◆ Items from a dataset

----------

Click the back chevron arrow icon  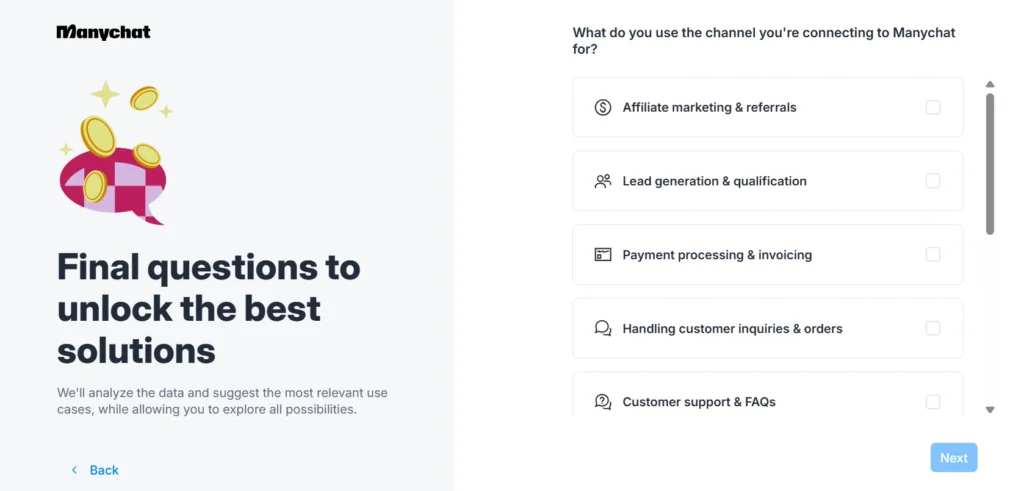point(74,470)
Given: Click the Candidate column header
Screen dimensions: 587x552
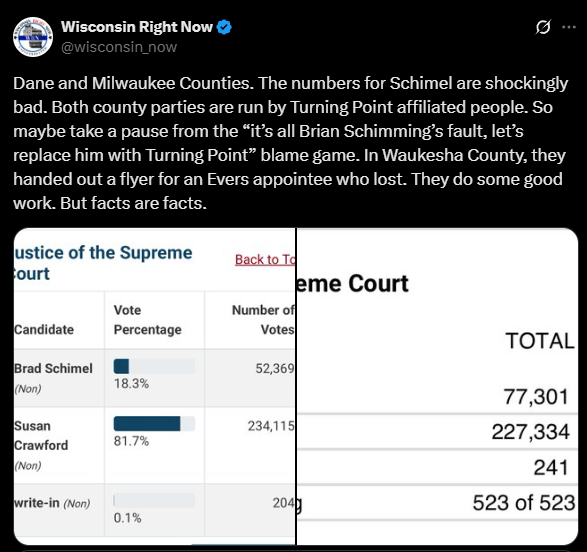Looking at the screenshot, I should point(44,330).
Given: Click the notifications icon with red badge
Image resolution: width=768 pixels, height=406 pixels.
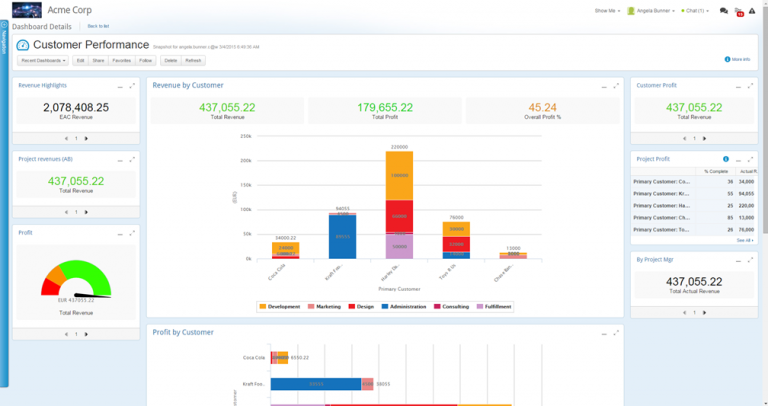Looking at the screenshot, I should pyautogui.click(x=739, y=12).
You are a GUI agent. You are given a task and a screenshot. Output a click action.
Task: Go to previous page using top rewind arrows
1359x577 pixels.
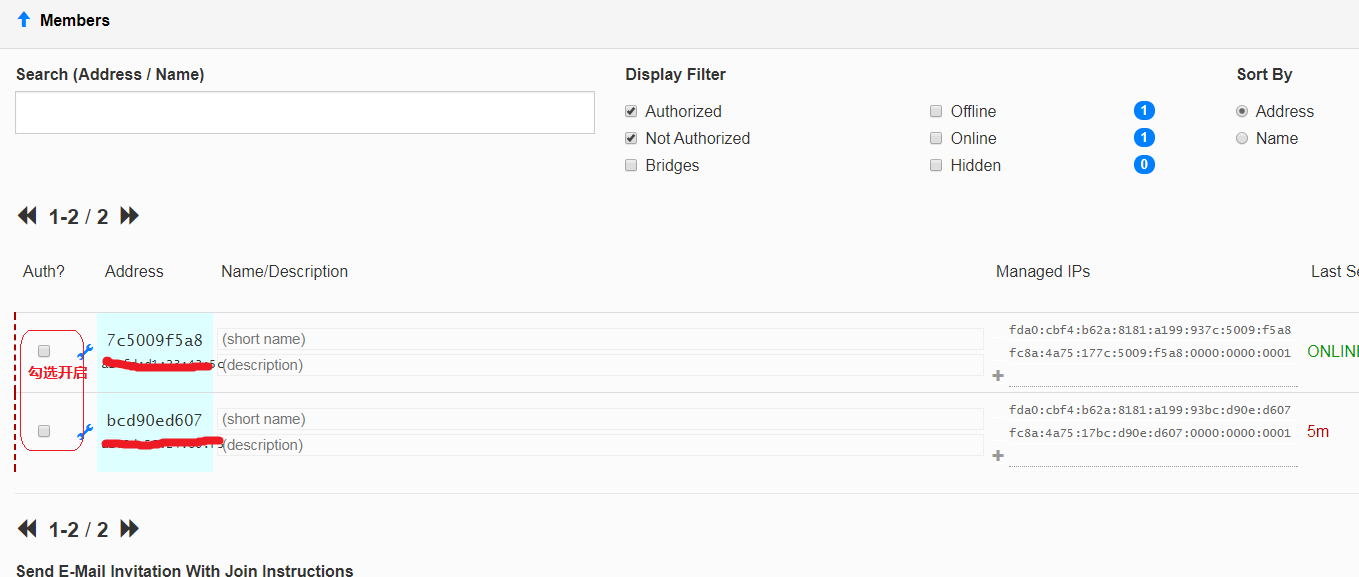pos(28,216)
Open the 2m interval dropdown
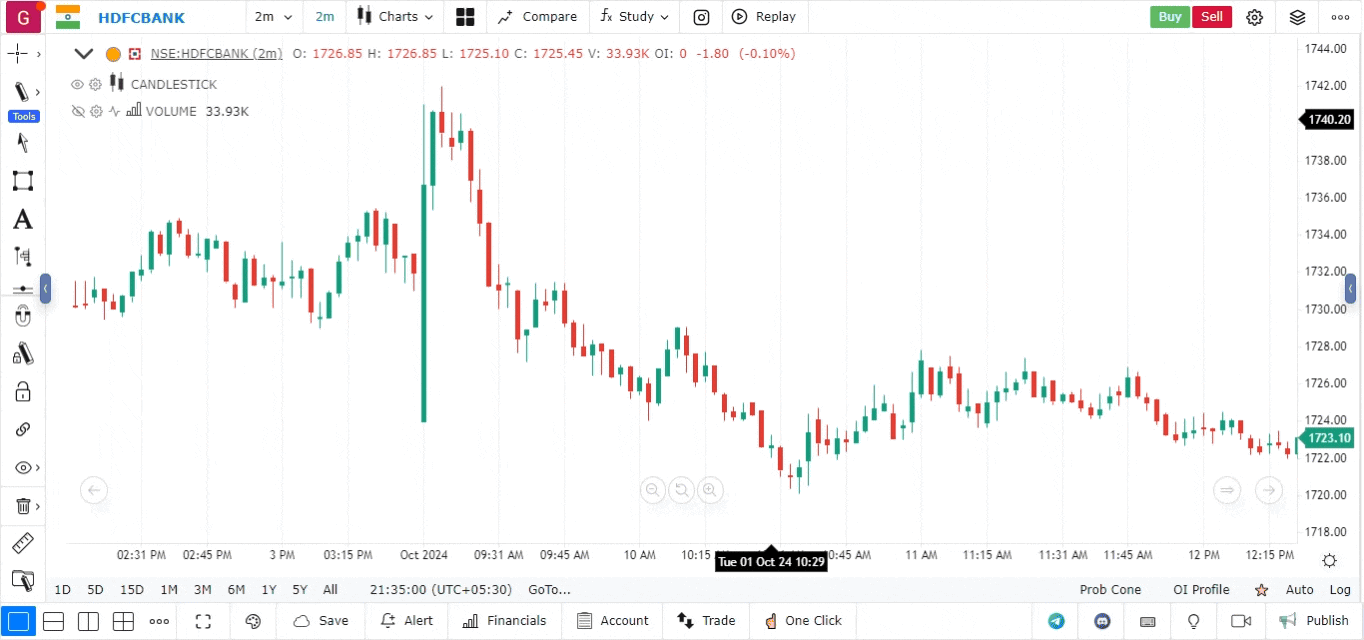Viewport: 1364px width, 640px height. click(273, 17)
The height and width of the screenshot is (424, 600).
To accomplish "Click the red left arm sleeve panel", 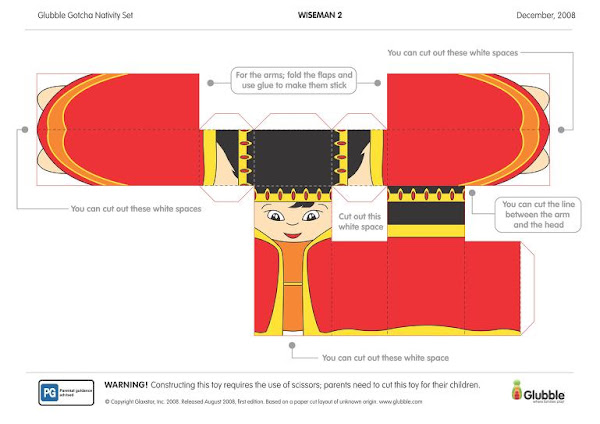I will coord(118,130).
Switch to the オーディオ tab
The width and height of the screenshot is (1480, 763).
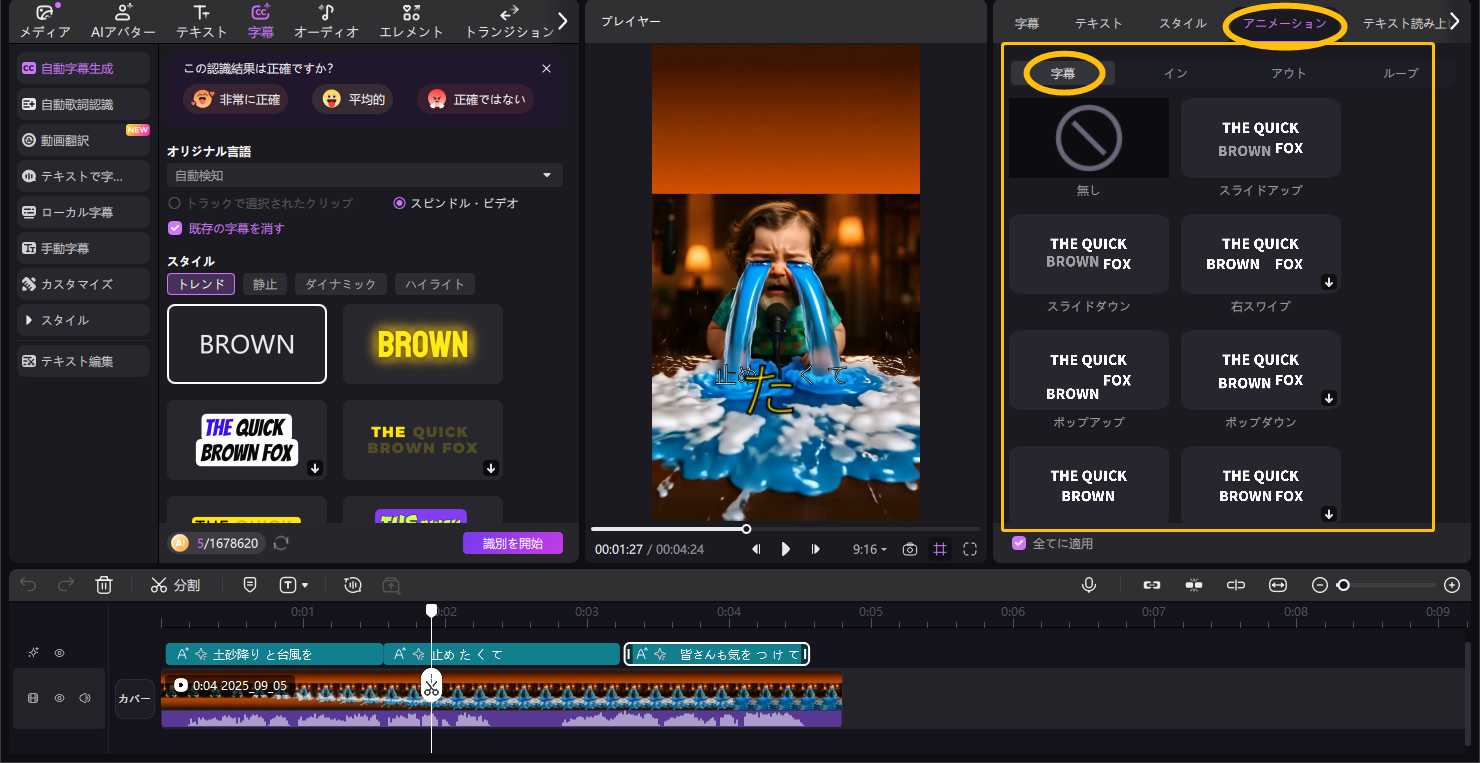point(326,21)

----------

◆ WHAT YOU WILL DO
Set down the lines from the one containing "The width and" through the last line of the records above, both included, exactly as they appear and with no other text. Pictures should not be set down.

◆ EXERCISE ANSWER
The width and height of the screenshot is (1480, 763).
point(326,21)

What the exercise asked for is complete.